+++ TEXTO EM ESTUDO +++

R: Isto pode parecer uma pergunta simples, mas é muito difícil responder. Somos praticantes dos ensinamentos do velho nagual. Nos parece que, através de sua pergunta, você esta pedindo uma justificativa psicológica, uma explicação equivalente à explicação da ciência moderna.
Infelizmente não podemos dar uma explicação fora do que somos. O velho nagual e suas companheiras tiveram uma morte alternativa, que é possível para qualquer um, desde que se tenha a disciplina necessária.
Tudo que podemos dizer é que o velho nagual e seu grupo levaram suas vidas profissionalmente, o que significa que eram responsáveis por todos os seus atos, ate mesmo os mais pequenos, por que eram extremamente conscientes de tudo que faziam. Sob tais condições, morrer uma morte alternativa não é uma possibilidade tão distante.

P: Vocês estão prontas para encarar o salto final? O que esperam desse universo, o qual vocês entendem como impessoal, frio e predatório?

R: O que esperamos é uma luta infindável e a possibilidade de testemunhar o infinito, seja por um segundo ou por cinco bilhões de anos.

P: Alguns leitores de Castaneda criticaram-no pela ausência de uma maior presença espiritual em seus livros, por nunca ter usado palavras como "amor". O mundo de um guerreiro realmente é assim frio? Vocês sentem emoções humanas? Ou dão um significado diferente a elas?

R: Sim, nós lhe damos um significado diferente, e não usamos palavras como "amor" ou "espiritualidade" porque o velho nagual nos convenceu de que são conceitos vazios. Não o amor ou a espiritualidade por si próprios, mas o uso dessas palavras. Eis sua linha de argumentação.: se realmente nos consideramos seres imortais que podemos dar-nos ao luxo de viver entre contradições enormes e um egoísmo infindável, se tudo que conta para nós é a satisfação imediata, como poderíamos fazer do amor ou da espiritualidade algo autêntico? O velho nagual nos disse que a cada vez que somos confrontados com tais contradições nós a resolvemos dizendo que , como seres humanos, somos fracos.
Segundo ele, como regra geral, nós, humanos, nunca fomos ensinados a amar. Fomos ensinados apenas a sentir emoções gratificantes, pertinentes apenas ao Eu pessoal. O infinito é sublime e sem piedade, ele disse , e não há lugar para conceitos falaciosos, não importa quão agradáveis eles nos possam parecer.

+++ DADOS ARMAZENADOS +++

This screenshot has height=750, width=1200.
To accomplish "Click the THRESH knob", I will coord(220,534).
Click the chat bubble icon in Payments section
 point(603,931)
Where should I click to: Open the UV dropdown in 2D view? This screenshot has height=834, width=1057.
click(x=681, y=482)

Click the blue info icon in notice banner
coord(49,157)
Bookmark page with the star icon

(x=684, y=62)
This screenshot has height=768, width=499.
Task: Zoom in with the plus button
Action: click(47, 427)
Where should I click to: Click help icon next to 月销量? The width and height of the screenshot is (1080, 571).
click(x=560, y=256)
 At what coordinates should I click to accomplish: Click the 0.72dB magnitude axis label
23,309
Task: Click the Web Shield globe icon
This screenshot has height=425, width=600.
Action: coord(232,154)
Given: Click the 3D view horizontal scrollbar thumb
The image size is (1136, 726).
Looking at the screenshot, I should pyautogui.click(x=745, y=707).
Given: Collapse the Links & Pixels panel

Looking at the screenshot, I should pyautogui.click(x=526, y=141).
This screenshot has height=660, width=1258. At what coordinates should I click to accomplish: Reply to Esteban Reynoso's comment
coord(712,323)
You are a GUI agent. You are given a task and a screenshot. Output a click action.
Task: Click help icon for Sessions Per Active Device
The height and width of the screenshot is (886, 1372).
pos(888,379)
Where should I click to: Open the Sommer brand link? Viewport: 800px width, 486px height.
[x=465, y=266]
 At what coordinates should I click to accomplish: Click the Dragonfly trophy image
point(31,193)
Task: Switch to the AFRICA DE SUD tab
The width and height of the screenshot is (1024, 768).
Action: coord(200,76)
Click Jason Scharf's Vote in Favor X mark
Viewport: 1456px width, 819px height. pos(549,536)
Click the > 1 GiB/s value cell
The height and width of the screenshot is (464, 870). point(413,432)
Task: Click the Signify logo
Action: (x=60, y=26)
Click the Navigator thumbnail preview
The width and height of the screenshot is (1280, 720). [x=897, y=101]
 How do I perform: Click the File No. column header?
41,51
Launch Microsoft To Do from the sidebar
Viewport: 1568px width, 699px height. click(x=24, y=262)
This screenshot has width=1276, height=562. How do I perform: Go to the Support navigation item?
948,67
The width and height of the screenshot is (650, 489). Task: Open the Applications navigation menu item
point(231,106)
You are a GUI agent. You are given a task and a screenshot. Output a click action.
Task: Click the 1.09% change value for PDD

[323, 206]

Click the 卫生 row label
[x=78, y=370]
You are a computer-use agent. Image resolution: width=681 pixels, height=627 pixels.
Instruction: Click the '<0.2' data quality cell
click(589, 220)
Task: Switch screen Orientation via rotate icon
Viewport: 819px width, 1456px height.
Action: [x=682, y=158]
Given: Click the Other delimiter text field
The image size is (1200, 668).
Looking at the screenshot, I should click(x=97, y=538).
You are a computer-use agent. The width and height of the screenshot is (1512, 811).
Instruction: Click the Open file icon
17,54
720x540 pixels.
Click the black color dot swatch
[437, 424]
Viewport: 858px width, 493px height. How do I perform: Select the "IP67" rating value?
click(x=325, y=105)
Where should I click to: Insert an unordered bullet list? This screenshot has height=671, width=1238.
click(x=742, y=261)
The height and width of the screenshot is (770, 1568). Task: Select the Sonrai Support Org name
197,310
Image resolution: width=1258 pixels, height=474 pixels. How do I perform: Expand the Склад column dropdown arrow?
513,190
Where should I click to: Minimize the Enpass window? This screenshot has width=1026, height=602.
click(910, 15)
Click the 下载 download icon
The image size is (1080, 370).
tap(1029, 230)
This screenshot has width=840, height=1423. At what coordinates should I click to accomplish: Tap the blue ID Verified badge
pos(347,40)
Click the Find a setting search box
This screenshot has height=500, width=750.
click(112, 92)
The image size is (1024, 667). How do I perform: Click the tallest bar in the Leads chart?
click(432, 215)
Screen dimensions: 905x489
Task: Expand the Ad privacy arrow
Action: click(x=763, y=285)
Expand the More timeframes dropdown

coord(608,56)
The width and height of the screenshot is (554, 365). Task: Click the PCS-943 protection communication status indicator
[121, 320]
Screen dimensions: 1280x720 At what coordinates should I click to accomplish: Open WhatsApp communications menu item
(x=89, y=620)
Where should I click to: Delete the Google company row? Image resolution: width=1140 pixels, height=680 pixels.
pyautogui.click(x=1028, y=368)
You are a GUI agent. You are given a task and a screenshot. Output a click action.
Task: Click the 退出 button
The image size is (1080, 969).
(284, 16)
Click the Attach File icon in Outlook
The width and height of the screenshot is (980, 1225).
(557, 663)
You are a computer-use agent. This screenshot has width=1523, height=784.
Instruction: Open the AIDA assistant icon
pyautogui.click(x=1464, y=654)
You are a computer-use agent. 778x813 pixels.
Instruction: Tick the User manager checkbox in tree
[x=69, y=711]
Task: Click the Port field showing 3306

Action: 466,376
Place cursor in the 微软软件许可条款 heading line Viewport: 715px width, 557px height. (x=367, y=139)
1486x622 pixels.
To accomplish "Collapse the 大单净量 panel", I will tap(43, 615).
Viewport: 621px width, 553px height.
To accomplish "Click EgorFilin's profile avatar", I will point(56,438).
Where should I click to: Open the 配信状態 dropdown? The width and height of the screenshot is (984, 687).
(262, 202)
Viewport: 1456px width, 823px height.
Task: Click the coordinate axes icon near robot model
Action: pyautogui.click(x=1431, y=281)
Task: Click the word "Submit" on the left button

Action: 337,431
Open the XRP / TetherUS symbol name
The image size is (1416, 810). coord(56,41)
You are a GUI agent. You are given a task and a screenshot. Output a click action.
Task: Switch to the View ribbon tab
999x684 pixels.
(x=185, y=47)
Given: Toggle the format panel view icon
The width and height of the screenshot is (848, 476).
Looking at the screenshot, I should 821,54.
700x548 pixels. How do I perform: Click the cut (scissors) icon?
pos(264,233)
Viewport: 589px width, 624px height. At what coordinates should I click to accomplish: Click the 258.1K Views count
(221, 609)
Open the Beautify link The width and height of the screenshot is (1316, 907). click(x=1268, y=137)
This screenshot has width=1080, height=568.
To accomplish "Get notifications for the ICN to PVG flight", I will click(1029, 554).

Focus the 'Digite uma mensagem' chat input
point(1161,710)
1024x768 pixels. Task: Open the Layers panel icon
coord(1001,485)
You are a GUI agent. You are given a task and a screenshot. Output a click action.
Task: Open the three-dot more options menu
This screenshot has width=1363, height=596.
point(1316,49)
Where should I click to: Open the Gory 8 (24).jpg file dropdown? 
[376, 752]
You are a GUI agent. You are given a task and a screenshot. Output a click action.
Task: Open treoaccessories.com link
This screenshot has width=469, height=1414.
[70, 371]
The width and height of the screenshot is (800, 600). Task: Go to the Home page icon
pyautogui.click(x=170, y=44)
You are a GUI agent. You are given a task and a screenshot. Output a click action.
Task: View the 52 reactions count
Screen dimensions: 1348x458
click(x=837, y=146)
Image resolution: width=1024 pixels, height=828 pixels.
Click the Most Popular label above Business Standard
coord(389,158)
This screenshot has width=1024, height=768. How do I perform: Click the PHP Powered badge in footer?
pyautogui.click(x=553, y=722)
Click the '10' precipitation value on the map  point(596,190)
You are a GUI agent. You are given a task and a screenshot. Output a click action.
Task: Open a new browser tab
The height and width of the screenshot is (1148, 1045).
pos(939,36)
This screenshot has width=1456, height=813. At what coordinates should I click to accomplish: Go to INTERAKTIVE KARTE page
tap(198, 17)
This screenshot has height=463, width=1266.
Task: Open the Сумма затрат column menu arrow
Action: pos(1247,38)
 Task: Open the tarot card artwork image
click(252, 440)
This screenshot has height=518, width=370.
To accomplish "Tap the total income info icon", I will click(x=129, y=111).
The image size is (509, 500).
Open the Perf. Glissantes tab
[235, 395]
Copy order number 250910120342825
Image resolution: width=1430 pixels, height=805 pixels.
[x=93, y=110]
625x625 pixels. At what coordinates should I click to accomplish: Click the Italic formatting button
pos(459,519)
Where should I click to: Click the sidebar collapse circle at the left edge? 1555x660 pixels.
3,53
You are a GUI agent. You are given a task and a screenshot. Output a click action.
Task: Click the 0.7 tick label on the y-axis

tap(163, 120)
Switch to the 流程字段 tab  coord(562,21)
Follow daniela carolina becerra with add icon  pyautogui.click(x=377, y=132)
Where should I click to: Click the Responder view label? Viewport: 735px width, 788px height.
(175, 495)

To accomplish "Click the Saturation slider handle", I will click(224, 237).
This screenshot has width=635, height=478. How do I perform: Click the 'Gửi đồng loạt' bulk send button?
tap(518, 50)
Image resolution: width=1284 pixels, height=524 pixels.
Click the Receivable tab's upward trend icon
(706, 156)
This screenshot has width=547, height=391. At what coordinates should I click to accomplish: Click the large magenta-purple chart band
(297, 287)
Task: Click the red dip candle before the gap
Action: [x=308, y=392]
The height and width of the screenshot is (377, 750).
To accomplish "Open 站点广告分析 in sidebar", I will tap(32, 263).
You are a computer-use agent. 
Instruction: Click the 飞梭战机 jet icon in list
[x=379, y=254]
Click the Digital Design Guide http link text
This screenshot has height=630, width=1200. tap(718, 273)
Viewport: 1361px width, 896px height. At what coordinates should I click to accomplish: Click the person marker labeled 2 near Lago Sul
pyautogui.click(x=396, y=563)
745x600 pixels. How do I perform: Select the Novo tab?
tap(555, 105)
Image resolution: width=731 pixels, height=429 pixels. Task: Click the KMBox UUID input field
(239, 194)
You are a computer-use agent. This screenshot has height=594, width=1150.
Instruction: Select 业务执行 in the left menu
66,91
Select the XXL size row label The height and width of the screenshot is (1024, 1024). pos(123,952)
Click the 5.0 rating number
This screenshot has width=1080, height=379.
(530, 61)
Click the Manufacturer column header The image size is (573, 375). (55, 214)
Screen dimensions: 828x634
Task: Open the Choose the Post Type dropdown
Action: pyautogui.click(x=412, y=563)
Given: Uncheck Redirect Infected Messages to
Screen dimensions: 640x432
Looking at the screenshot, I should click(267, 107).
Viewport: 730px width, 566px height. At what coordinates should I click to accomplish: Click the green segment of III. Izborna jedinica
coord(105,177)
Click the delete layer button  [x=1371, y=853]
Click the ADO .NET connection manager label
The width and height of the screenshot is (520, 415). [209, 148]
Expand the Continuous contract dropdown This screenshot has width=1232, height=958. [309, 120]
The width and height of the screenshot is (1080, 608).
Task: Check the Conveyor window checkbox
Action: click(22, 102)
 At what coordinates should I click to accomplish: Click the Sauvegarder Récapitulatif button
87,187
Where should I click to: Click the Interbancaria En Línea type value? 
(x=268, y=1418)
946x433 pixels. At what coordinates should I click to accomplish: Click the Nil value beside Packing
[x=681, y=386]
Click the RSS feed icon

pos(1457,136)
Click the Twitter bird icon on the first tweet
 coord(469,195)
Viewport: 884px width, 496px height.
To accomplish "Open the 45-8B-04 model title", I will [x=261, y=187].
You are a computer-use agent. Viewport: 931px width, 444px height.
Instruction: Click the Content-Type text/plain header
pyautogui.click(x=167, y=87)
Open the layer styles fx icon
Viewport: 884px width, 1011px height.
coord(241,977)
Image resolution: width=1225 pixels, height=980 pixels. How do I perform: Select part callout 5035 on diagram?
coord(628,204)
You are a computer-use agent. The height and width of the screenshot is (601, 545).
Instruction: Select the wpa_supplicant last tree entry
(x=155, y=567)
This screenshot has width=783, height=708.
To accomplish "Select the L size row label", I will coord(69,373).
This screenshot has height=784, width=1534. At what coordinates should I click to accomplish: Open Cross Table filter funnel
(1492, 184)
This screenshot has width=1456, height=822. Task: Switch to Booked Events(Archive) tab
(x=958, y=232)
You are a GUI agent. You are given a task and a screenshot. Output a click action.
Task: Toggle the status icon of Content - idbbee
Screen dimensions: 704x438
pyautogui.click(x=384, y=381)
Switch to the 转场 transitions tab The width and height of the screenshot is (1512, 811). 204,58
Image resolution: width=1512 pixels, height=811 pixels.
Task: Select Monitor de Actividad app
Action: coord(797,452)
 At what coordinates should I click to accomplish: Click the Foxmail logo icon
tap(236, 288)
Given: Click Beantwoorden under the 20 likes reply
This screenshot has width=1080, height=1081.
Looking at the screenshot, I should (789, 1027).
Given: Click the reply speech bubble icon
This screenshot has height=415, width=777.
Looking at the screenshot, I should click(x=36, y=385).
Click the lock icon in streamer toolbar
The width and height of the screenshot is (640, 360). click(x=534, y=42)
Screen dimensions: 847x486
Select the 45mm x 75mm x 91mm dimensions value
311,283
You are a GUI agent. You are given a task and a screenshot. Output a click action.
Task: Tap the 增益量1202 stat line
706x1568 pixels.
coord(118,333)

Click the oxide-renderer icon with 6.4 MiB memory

+++

» PARTES DO EXERCÍCIO
(a) Liste os adjetivos que qualificam o universo na pergunta sobre o salto final da entrevista sobre os ensinamentos do velho nagual.
(b) Transcreva da entrevista sobre os ensinamentos do velho nagual todo o trecho que vai de "P: Vocês estão" até "bilhões de anos.", sem alterar nada.
(c) Prossiga a entrevista sobre os ensinamentos do velho nagual a partir do ponto em que ela termina.
As linhas são um material à parte e não têm relação com a entrevista.

» RESPOSTAS DAS TAREFAS
(a) impessoal, frio, predatório

(b)
P: Vocês estão prontas para encarar o salto final? O que esperam desse universo, o qual vocês entendem como impessoal, frio e predatório?

R: O que esperamos é uma luta infindável e a possibilidade de testemunhar o infinito, seja por um segundo ou por cinco bilhões de anos.

(c)
P: Parece que a chave para expandirmos nossas capacidades de percepção reside na quantidade de energia que temos à nossa disposição, e que a condição energética do homem moderno é muito pobre. Qual seria a premissa essencial para armazenar energia? Isso é possível para alguém que tem que cuidar de uma família, trabalhar todo o dia e participar plenamente de uma vida social? E sobre o celibato como meio de economizar energia, um dos pontos mais controversos da seus livros?

R: O velho nagual nos disse que o celibato é recomendado para a maioria de nós. Não por razões morais, mas porque não temos energia suficiente. Ele nos fez ver como a maioria de nós foi concebido no meio de um relação marital monótona. Como um feiticeiro pragmático, ele afirmava que a concepção é algo de suprema importância. Ele dizia que se a mãe não foi capaz de ter um orgasmo durante o momento da concepção, o resultado era o que chamava de "transa chata". Não há energia nessas condições. O velho nagual recomendava o celibato para os que foram concebidos sob tais circunstâncias.
Uma outra coisa que ele recomendava como meio de estocar energia era a dissolução dos padrões de comportamento que levam ao caos, tais como a incessante preocupação com o namoro romântico, a defesa do self na vida cotidiana, as rotinas em excesso e sobretudo a tremenda insistência nas preocupações do self.
Se essas sugestões são implementadas, qualquer um de nós pode ter a energia necessária para usar o tempo , o espaço e a convivência social de maneira mais inteligente.

P: Os passes mágicos da Tensegridade , aos quais vocês atribuem grande importância, são sua contribuição mais recente para os interessados no mundo de don Juan. O que a Tensegridade pode trazer aos seus praticantes? Ela pode ser relacionada a outras modalidade físicas ou tem suas características próprias?

R: O que a Tensegridade traz àqueles que a praticam é energia. A diferença entre Tensegridade e os outros sistemas de exercícios físicos é que o intento da Tensegridade é algo ditado pelos xamãs do antigo México. O intento é a liberação do ser que esta caminhando para a morte.